All entries below are to be duplicated verbatim.

Collected data entries:
↓
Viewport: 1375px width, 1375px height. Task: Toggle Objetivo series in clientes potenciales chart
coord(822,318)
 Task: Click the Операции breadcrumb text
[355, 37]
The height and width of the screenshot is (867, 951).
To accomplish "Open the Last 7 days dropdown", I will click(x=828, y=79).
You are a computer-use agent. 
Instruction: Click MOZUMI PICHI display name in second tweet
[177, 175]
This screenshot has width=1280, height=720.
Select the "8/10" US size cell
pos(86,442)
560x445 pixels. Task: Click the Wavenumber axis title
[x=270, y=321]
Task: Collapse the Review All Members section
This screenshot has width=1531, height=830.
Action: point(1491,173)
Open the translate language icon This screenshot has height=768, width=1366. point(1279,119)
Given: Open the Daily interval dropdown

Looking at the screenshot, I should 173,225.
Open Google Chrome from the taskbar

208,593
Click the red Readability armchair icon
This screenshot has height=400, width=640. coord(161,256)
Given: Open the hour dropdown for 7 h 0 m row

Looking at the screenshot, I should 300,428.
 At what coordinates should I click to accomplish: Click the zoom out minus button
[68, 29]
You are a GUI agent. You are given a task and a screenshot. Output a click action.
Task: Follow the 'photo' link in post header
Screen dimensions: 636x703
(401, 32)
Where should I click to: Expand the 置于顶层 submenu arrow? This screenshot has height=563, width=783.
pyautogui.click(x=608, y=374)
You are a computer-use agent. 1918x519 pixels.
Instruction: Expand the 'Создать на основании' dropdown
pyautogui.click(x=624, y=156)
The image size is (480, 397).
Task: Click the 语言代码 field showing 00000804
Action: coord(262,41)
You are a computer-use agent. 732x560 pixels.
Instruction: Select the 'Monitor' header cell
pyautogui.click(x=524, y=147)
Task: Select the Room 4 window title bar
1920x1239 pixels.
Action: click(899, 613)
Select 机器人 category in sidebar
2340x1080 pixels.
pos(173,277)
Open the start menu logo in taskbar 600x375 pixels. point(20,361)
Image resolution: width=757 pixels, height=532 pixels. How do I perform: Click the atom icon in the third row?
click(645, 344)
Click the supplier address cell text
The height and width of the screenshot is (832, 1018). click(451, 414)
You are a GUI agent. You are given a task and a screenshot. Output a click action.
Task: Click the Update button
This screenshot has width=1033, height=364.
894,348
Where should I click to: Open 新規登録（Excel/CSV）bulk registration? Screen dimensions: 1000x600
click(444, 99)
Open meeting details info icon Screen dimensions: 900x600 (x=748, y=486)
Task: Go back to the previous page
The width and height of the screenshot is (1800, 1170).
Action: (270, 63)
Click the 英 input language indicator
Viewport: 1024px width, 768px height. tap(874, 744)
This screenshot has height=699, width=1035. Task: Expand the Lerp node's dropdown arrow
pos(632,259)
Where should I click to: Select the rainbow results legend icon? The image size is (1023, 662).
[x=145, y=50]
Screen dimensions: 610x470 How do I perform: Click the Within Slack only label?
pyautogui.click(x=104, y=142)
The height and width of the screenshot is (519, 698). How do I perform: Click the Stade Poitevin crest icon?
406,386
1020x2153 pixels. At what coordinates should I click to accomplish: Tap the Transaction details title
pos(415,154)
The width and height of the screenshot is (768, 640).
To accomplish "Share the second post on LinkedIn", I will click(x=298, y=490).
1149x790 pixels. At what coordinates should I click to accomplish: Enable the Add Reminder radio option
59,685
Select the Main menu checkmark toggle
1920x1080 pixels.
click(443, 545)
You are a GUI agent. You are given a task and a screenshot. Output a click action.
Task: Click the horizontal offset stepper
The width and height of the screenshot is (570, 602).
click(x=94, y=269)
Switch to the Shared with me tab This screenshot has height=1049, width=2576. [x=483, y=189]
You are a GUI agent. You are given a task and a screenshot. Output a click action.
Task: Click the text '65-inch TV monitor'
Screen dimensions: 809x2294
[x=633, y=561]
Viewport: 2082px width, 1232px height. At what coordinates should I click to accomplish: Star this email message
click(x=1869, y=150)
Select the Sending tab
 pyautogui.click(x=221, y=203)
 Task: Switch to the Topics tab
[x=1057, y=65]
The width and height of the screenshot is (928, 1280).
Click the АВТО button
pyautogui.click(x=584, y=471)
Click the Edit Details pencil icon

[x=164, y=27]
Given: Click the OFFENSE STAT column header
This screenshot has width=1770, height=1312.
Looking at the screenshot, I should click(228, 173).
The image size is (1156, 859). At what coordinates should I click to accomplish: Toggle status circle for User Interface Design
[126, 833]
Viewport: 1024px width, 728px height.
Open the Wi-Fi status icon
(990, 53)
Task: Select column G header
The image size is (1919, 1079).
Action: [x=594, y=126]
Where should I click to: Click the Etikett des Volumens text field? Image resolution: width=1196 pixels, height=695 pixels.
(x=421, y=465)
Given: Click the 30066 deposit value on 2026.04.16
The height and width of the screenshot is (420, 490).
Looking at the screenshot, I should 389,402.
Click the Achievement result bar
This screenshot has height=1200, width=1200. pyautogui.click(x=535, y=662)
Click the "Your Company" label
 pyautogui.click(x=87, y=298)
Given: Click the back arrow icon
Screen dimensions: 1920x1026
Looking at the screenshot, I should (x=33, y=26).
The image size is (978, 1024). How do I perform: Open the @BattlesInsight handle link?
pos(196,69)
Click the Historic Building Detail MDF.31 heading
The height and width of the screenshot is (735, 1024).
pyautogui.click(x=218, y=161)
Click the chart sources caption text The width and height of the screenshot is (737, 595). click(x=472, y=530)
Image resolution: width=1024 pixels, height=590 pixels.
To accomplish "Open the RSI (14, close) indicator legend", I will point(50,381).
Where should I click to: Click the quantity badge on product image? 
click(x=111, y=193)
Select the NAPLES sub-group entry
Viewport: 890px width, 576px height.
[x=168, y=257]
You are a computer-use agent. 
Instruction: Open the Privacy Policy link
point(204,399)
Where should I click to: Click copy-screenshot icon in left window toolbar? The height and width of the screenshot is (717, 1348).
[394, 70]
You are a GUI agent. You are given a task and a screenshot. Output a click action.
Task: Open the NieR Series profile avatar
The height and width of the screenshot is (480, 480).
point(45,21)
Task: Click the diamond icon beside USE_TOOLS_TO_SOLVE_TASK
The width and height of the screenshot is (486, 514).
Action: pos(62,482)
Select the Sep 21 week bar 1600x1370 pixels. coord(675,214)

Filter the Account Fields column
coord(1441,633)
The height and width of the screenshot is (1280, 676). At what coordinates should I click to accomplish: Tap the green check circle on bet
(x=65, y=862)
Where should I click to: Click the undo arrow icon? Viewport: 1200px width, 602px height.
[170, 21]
↑
## Exercise answer
Viewport: 1375px width, 1375px height. Task: Toggle Objetivo series in clientes potenciales chart
coord(822,318)
 Task: Click the Операции breadcrumb text
[355, 37]
The height and width of the screenshot is (867, 951).
To accomplish "Open the Last 7 days dropdown", I will click(x=828, y=79).
You are a computer-use agent. 
Instruction: Click MOZUMI PICHI display name in second tweet
[177, 175]
This screenshot has width=1280, height=720.
Select the "8/10" US size cell
pos(86,442)
560x445 pixels. Task: Click the Wavenumber axis title
[x=270, y=321]
Task: Collapse the Review All Members section
This screenshot has width=1531, height=830.
Action: point(1491,173)
Open the translate language icon This screenshot has height=768, width=1366. point(1279,119)
Given: Open the Daily interval dropdown

Looking at the screenshot, I should 173,225.
Open Google Chrome from the taskbar

208,593
Click the red Readability armchair icon
This screenshot has height=400, width=640. coord(161,256)
Given: Open the hour dropdown for 7 h 0 m row

Looking at the screenshot, I should 300,428.
 At what coordinates should I click to accomplish: Click the zoom out minus button
[68, 29]
You are a GUI agent. You are given a task and a screenshot. Output a click action.
Task: Follow the 'photo' link in post header
Screen dimensions: 636x703
(401, 32)
Where should I click to: Expand the 置于顶层 submenu arrow? This screenshot has height=563, width=783.
pyautogui.click(x=608, y=374)
You are a computer-use agent. 1918x519 pixels.
Instruction: Expand the 'Создать на основании' dropdown
pyautogui.click(x=624, y=156)
The image size is (480, 397).
Task: Click the 语言代码 field showing 00000804
Action: coord(262,41)
You are a computer-use agent. 732x560 pixels.
Instruction: Select the 'Monitor' header cell
pyautogui.click(x=524, y=147)
Task: Select the Room 4 window title bar
1920x1239 pixels.
Action: click(899, 613)
Select 机器人 category in sidebar
2340x1080 pixels.
pos(173,277)
Open the start menu logo in taskbar 600x375 pixels. point(20,361)
Image resolution: width=757 pixels, height=532 pixels. How do I perform: Click the atom icon in the third row?
click(645, 344)
Click the supplier address cell text
The height and width of the screenshot is (832, 1018). click(451, 414)
You are a GUI agent. You are given a task and a screenshot. Output a click action.
Task: Click the Update button
This screenshot has width=1033, height=364.
894,348
Where should I click to: Open 新規登録（Excel/CSV）bulk registration? Screen dimensions: 1000x600
click(444, 99)
Open meeting details info icon Screen dimensions: 900x600 (x=748, y=486)
Task: Go back to the previous page
The width and height of the screenshot is (1800, 1170).
Action: (270, 63)
Click the 英 input language indicator
Viewport: 1024px width, 768px height. tap(874, 744)
This screenshot has height=699, width=1035. Task: Expand the Lerp node's dropdown arrow
pos(632,259)
Where should I click to: Select the rainbow results legend icon? The image size is (1023, 662).
[x=145, y=50]
Screen dimensions: 610x470 How do I perform: Click the Within Slack only label?
pyautogui.click(x=104, y=142)
The height and width of the screenshot is (519, 698). How do I perform: Click the Stade Poitevin crest icon?
406,386
1020x2153 pixels. At what coordinates should I click to accomplish: Tap the Transaction details title
pos(415,154)
The width and height of the screenshot is (768, 640).
To accomplish "Share the second post on LinkedIn", I will click(x=298, y=490).
1149x790 pixels. At what coordinates should I click to accomplish: Enable the Add Reminder radio option
59,685
Select the Main menu checkmark toggle
1920x1080 pixels.
click(443, 545)
You are a GUI agent. You are given a task and a screenshot. Output a click action.
Task: Click the horizontal offset stepper
The width and height of the screenshot is (570, 602).
click(x=94, y=269)
Switch to the Shared with me tab This screenshot has height=1049, width=2576. [x=483, y=189]
You are a GUI agent. You are given a task and a screenshot. Output a click action.
Task: Click the text '65-inch TV monitor'
Screen dimensions: 809x2294
[x=633, y=561]
Viewport: 2082px width, 1232px height. At what coordinates should I click to accomplish: Star this email message
click(x=1869, y=150)
Select the Sending tab
 pyautogui.click(x=221, y=203)
 Task: Switch to the Topics tab
[x=1057, y=65]
The width and height of the screenshot is (928, 1280).
Click the АВТО button
pyautogui.click(x=584, y=471)
Click the Edit Details pencil icon

[x=164, y=27]
Given: Click the OFFENSE STAT column header
This screenshot has width=1770, height=1312.
Looking at the screenshot, I should click(228, 173).
The image size is (1156, 859). At what coordinates should I click to accomplish: Toggle status circle for User Interface Design
[126, 833]
Viewport: 1024px width, 728px height.
Open the Wi-Fi status icon
(990, 53)
Task: Select column G header
The image size is (1919, 1079).
Action: [x=594, y=126]
Where should I click to: Click the Etikett des Volumens text field? Image resolution: width=1196 pixels, height=695 pixels.
(x=421, y=465)
Given: Click the 30066 deposit value on 2026.04.16
The height and width of the screenshot is (420, 490).
Looking at the screenshot, I should 389,402.
Click the Achievement result bar
This screenshot has height=1200, width=1200. pyautogui.click(x=535, y=662)
Click the "Your Company" label
 pyautogui.click(x=87, y=298)
Given: Click the back arrow icon
Screen dimensions: 1920x1026
Looking at the screenshot, I should (x=33, y=26).
The image size is (978, 1024). How do I perform: Open the @BattlesInsight handle link?
pos(196,69)
Click the Historic Building Detail MDF.31 heading
The height and width of the screenshot is (735, 1024).
pyautogui.click(x=218, y=161)
Click the chart sources caption text The width and height of the screenshot is (737, 595). click(x=472, y=530)
Image resolution: width=1024 pixels, height=590 pixels.
To accomplish "Open the RSI (14, close) indicator legend", I will point(50,381).
Where should I click to: Click the quantity badge on product image? 
click(x=111, y=193)
Select the NAPLES sub-group entry
Viewport: 890px width, 576px height.
[x=168, y=257]
You are a computer-use agent. 
Instruction: Open the Privacy Policy link
point(204,399)
Where should I click to: Click copy-screenshot icon in left window toolbar? The height and width of the screenshot is (717, 1348).
[394, 70]
You are a GUI agent. You are given a task and a screenshot. Output a click action.
Task: Open the NieR Series profile avatar
The height and width of the screenshot is (480, 480).
point(45,21)
Task: Click the diamond icon beside USE_TOOLS_TO_SOLVE_TASK
The width and height of the screenshot is (486, 514).
Action: pos(62,482)
Select the Sep 21 week bar 1600x1370 pixels. coord(675,214)

Filter the Account Fields column
coord(1441,633)
The height and width of the screenshot is (1280, 676). At what coordinates should I click to accomplish: Tap the green check circle on bet
(x=65, y=862)
Where should I click to: Click the undo arrow icon? Viewport: 1200px width, 602px height.
[170, 21]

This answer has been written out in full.